Entitled the Communications Regulation (Amendment) Bill 2007, it will grant ComReg powers similar to that of the Competition Authority.
The Bill was originally supposed to have been published in 2002. Failure to deliver it up until now is believed to be a major reason behind the evident lack of competition in Ireland’s telecoms market as well as the nation’s poor broadband infrastructure.
Once the Bill is enacted it may also eradicate the costly and time-consuming raft of court cases that were taken by operators every time ComReg tried to enforce regulatory decisions.
It will be able to investigate and take action to address issues such as abuse of dominance with civil and criminal remedies.
The Bill also allows ComReg to impose fines of up to €4m or 10pc of turnover for non-compliant behaviour.
Additional fines of up to €5,000 per day or part of a day during which the offence continues can also be imposed under the new legislation.
The Bill requires ComReg to publish an annual action plan outlining their principal planned activities and an associated budget.
In addition, the Bill includes provisions for the protection of “whistle blowers” and the transfer of Maritime Radio functions from ComReg to the Maritime Safety Directorate.

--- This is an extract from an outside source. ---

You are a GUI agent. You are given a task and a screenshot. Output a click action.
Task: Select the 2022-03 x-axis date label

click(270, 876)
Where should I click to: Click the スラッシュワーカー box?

Dempsey said he believes consumers will be the biggest beneficiaries of the new legislation. “This Bill will significantly increase the powers of ComReg to promote competition in the Irish telecommunications market, thereby leading to better and more competitively priced services for consumers.
“ComReg will now be able to aggressively investigate and take swift action in cases where there has been an abuse of a dominant position. This is very good news for consumers.
“Compliant telecom operators have nothing to fear from this new legislation. However, operators who are found to have acted anti-competitively will now be aggressively pursued and will face very significant financial penalties.
“Consumers are the biggest beneficiaries of this new legislation. Ultimately, this Bill will lead to greater choice, better prices and faster service for consumers in the Irish telecommunications market,” Dempsey said.